▸ Assigned task
All of the data below should be written out exactly.
Information START
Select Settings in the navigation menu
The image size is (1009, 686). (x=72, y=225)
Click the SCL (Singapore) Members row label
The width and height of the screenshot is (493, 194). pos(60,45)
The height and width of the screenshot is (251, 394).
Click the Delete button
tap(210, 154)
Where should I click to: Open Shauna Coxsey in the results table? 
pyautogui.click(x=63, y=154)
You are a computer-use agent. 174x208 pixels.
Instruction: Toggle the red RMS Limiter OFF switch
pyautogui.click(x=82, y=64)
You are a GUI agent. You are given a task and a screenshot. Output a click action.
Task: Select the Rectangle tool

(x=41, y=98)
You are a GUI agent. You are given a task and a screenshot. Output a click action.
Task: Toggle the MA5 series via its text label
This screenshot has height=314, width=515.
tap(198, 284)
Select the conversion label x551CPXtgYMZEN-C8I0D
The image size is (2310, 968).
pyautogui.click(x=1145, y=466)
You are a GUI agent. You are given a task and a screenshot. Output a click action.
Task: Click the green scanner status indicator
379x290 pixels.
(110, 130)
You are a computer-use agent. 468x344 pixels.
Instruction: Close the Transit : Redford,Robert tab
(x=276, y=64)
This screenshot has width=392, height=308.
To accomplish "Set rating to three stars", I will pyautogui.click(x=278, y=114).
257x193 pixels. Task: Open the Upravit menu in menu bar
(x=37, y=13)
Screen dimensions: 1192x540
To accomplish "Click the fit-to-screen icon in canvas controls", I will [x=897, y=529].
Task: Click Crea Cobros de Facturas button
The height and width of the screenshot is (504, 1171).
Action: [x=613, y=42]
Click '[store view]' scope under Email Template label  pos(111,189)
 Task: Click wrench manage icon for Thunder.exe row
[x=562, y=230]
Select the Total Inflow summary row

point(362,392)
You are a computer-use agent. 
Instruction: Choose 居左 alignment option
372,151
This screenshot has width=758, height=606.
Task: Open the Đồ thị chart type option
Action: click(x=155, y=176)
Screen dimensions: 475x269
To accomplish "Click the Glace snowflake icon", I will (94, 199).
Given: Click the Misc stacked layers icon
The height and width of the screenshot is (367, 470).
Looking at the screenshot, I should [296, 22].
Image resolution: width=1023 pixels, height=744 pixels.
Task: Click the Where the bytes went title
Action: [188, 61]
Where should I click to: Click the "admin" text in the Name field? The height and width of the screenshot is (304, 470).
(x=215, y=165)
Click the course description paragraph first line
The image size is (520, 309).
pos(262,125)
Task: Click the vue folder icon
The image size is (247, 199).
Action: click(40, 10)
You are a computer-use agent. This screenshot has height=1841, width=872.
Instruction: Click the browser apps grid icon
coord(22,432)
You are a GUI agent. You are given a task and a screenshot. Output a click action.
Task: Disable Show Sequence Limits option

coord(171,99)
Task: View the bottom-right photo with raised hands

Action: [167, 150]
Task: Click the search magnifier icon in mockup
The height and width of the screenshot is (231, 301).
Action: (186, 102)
Information END
▸ Task solution
Select Settings in the navigation menu
The image size is (1009, 686). (x=72, y=225)
Click the SCL (Singapore) Members row label
The width and height of the screenshot is (493, 194). pos(60,45)
The height and width of the screenshot is (251, 394).
Click the Delete button
tap(210, 154)
Where should I click to: Open Shauna Coxsey in the results table? 
pyautogui.click(x=63, y=154)
You are a computer-use agent. 174x208 pixels.
Instruction: Toggle the red RMS Limiter OFF switch
pyautogui.click(x=82, y=64)
You are a GUI agent. You are given a task and a screenshot. Output a click action.
Task: Select the Rectangle tool

(x=41, y=98)
You are a GUI agent. You are given a task and a screenshot. Output a click action.
Task: Toggle the MA5 series via its text label
This screenshot has height=314, width=515.
tap(198, 284)
Select the conversion label x551CPXtgYMZEN-C8I0D
The image size is (2310, 968).
pyautogui.click(x=1145, y=466)
You are a GUI agent. You are given a task and a screenshot. Output a click action.
Task: Click the green scanner status indicator
379x290 pixels.
(110, 130)
You are a computer-use agent. 468x344 pixels.
Instruction: Close the Transit : Redford,Robert tab
(x=276, y=64)
This screenshot has width=392, height=308.
To accomplish "Set rating to three stars", I will pyautogui.click(x=278, y=114).
257x193 pixels. Task: Open the Upravit menu in menu bar
(x=37, y=13)
Screen dimensions: 1192x540
To accomplish "Click the fit-to-screen icon in canvas controls", I will [x=897, y=529].
Task: Click Crea Cobros de Facturas button
The height and width of the screenshot is (504, 1171).
Action: [x=613, y=42]
Click '[store view]' scope under Email Template label  pos(111,189)
 Task: Click wrench manage icon for Thunder.exe row
[x=562, y=230]
Select the Total Inflow summary row

point(362,392)
You are a computer-use agent. 
Instruction: Choose 居左 alignment option
372,151
This screenshot has width=758, height=606.
Task: Open the Đồ thị chart type option
Action: click(x=155, y=176)
Screen dimensions: 475x269
To accomplish "Click the Glace snowflake icon", I will (94, 199).
Given: Click the Misc stacked layers icon
The height and width of the screenshot is (367, 470).
Looking at the screenshot, I should [296, 22].
Image resolution: width=1023 pixels, height=744 pixels.
Task: Click the Where the bytes went title
Action: [188, 61]
Where should I click to: Click the "admin" text in the Name field? The height and width of the screenshot is (304, 470).
(x=215, y=165)
Click the course description paragraph first line
The image size is (520, 309).
pos(262,125)
Task: Click the vue folder icon
The image size is (247, 199).
Action: click(40, 10)
You are a computer-use agent. This screenshot has height=1841, width=872.
Instruction: Click the browser apps grid icon
coord(22,432)
You are a GUI agent. You are given a task and a screenshot. Output a click action.
Task: Disable Show Sequence Limits option

coord(171,99)
Task: View the bottom-right photo with raised hands

Action: [167, 150]
Task: Click the search magnifier icon in mockup
The height and width of the screenshot is (231, 301).
Action: (186, 102)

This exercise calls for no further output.